The action is centred around Bobbie’s 35th birthday, the story updated to the era of the smartphone. We see Bobbie forlornly swiping left. “How many times do you get to be 35,” she wonders. “11?”

We begin with her home alone picking up birthday messages on her phone — all from friends in couples, inadvertently or otherwise emphasising her solitariness. Bobbie’s dress — a vivid red, in blazing contrast to the muted colours all around her — performs the same function. But are the couples any happier?
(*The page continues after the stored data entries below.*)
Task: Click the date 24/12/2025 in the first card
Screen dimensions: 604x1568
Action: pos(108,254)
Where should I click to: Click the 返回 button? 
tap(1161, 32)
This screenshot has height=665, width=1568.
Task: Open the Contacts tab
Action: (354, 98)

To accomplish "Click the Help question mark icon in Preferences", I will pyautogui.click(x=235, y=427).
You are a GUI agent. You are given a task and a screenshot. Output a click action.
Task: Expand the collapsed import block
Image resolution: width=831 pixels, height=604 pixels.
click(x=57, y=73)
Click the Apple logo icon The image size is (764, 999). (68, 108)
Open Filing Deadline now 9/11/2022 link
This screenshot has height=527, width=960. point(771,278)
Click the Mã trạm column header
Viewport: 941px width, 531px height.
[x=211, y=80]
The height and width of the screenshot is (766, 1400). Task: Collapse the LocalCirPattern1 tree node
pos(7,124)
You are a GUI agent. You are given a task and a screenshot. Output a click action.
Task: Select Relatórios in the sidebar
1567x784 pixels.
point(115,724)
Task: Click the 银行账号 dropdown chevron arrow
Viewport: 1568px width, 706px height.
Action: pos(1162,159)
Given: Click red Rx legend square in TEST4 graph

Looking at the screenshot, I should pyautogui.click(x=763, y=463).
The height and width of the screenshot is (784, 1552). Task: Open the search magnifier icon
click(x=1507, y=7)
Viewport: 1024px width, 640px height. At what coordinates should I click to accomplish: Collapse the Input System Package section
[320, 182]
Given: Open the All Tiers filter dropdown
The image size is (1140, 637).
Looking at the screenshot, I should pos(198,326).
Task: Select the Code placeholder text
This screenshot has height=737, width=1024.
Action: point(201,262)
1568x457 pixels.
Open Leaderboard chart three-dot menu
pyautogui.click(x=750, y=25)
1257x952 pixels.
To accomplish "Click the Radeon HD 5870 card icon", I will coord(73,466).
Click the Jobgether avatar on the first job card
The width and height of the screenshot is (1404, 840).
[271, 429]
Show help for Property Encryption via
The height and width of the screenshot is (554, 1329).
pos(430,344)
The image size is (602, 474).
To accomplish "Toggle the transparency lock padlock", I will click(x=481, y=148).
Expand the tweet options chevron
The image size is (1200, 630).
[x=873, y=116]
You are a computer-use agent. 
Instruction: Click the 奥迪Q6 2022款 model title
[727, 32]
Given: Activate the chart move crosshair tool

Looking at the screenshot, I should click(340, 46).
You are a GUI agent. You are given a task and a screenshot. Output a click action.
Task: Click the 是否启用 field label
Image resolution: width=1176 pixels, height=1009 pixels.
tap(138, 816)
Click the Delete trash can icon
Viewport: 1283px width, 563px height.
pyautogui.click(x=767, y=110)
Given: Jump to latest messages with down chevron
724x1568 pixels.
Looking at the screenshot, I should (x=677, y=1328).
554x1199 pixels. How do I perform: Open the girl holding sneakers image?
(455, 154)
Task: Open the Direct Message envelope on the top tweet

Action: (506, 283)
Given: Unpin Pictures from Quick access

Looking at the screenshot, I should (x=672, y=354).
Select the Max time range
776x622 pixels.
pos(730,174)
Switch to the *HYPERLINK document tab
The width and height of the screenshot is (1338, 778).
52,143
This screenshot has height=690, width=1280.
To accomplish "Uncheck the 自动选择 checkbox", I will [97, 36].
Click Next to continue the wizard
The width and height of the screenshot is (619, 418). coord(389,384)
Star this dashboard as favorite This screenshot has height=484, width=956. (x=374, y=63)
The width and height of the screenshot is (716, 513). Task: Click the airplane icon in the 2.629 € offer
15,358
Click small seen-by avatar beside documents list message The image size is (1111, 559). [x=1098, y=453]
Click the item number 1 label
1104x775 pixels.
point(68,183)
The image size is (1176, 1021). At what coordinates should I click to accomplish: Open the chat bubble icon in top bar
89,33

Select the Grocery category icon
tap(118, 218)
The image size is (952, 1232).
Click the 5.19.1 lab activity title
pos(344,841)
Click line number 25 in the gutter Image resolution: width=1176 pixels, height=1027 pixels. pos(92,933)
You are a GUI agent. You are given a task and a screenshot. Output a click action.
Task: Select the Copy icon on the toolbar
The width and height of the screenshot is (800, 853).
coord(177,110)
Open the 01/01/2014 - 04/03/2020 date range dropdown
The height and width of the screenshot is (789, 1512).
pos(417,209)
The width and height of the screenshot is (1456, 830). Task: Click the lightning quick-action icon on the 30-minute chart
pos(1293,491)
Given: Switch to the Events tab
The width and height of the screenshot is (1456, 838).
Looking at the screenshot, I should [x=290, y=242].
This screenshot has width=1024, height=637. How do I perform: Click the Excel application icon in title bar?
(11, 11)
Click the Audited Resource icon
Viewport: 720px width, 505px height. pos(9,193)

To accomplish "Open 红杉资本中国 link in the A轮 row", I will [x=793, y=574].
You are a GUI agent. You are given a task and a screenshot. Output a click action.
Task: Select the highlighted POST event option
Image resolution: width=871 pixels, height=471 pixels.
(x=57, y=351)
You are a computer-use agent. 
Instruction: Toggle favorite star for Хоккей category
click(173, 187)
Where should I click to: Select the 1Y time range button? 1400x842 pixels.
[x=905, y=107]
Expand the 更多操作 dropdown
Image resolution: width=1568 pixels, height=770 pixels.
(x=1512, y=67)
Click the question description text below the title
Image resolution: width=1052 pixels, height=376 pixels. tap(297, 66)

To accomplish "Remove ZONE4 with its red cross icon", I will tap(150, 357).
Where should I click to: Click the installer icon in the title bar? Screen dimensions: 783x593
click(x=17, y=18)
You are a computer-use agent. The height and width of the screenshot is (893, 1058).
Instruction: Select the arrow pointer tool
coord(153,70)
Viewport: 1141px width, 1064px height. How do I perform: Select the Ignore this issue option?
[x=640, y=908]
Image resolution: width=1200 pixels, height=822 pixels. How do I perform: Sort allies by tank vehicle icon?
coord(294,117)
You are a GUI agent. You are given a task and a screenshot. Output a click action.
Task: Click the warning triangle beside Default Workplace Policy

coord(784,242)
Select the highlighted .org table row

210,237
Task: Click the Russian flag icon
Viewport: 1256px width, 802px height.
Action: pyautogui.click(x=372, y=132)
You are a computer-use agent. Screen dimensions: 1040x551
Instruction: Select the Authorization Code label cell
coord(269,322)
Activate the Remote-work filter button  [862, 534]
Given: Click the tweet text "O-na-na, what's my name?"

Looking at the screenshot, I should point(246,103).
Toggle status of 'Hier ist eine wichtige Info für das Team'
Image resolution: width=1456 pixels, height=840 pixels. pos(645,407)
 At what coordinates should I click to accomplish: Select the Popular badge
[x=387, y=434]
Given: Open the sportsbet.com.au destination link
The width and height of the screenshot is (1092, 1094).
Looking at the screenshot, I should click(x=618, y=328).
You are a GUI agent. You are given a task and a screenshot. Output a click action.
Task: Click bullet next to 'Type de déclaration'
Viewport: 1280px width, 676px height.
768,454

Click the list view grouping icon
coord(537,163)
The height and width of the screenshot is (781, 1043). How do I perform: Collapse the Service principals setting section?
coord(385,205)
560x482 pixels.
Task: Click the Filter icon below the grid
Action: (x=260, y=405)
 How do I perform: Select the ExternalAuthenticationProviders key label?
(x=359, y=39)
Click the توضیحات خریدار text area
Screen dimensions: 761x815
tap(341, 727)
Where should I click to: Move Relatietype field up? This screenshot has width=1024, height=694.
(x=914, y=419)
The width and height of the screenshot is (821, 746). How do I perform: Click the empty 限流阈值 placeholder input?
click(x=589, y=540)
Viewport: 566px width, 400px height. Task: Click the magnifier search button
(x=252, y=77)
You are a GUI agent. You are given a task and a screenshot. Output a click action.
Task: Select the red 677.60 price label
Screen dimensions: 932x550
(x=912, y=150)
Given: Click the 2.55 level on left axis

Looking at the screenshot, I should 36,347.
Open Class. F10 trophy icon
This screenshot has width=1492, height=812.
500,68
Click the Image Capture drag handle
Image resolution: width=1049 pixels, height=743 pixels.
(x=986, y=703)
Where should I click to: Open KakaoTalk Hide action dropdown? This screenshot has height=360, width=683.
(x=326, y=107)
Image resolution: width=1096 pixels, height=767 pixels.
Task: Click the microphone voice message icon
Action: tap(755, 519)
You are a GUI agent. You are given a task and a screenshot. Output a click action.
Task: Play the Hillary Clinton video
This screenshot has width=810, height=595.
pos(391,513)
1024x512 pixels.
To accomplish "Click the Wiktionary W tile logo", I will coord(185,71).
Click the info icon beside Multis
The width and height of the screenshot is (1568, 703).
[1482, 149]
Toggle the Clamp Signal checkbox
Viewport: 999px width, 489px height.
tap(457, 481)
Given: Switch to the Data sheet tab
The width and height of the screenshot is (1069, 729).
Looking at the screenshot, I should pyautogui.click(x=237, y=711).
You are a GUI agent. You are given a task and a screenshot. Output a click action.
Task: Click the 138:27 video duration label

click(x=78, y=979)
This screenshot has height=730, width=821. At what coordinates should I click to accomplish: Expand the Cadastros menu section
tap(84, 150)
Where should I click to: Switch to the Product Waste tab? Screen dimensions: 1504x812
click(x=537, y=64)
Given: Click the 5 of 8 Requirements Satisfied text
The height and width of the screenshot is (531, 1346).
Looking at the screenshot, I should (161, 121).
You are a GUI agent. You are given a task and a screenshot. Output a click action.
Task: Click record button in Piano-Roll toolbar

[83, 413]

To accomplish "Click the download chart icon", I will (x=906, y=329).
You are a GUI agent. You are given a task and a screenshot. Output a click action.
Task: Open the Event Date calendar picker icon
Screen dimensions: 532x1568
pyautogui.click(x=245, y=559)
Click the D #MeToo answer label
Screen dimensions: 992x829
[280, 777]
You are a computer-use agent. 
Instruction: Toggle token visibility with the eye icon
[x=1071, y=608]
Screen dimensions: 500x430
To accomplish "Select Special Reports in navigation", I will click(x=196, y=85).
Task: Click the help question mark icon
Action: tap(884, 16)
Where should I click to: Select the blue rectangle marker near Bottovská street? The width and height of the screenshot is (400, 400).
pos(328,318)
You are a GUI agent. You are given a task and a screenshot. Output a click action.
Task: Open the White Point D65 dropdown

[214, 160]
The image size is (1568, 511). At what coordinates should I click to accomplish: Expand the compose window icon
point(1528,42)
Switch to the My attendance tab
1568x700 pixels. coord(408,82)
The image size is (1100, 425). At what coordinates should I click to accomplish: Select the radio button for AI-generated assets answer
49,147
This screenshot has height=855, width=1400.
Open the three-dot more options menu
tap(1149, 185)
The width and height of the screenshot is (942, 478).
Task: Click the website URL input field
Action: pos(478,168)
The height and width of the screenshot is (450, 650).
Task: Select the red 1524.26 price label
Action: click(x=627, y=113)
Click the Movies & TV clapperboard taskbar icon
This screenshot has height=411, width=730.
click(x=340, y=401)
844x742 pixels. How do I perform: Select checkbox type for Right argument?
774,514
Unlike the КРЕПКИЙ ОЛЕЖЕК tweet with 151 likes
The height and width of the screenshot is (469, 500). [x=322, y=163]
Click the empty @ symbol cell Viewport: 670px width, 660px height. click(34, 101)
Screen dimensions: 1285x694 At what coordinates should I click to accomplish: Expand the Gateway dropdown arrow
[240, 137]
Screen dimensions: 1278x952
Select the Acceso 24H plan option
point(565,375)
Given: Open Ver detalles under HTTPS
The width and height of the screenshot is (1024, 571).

In a series of vignettes, and across some wonderful numbers gloriously sung, we get to know everyone and their joys and disappointments, nobody’s experience conveyed with more acerbic wit than LuPone’s Joanne, married for the third time and looking back on an earlier husband with the observation that “he was so hard to remember — even when you were with him”.

The lovely turn from Mel Giedroyc as the wholesomely bourgeois Sarah — married to the genial, overweight, delusional Harry (Gavin Spokes) — is one of many, and while this is not a production on the grand scale of Sondheim’s Follies in the National Theatre’s brilliant 2017 revival, it doesn’t need to be.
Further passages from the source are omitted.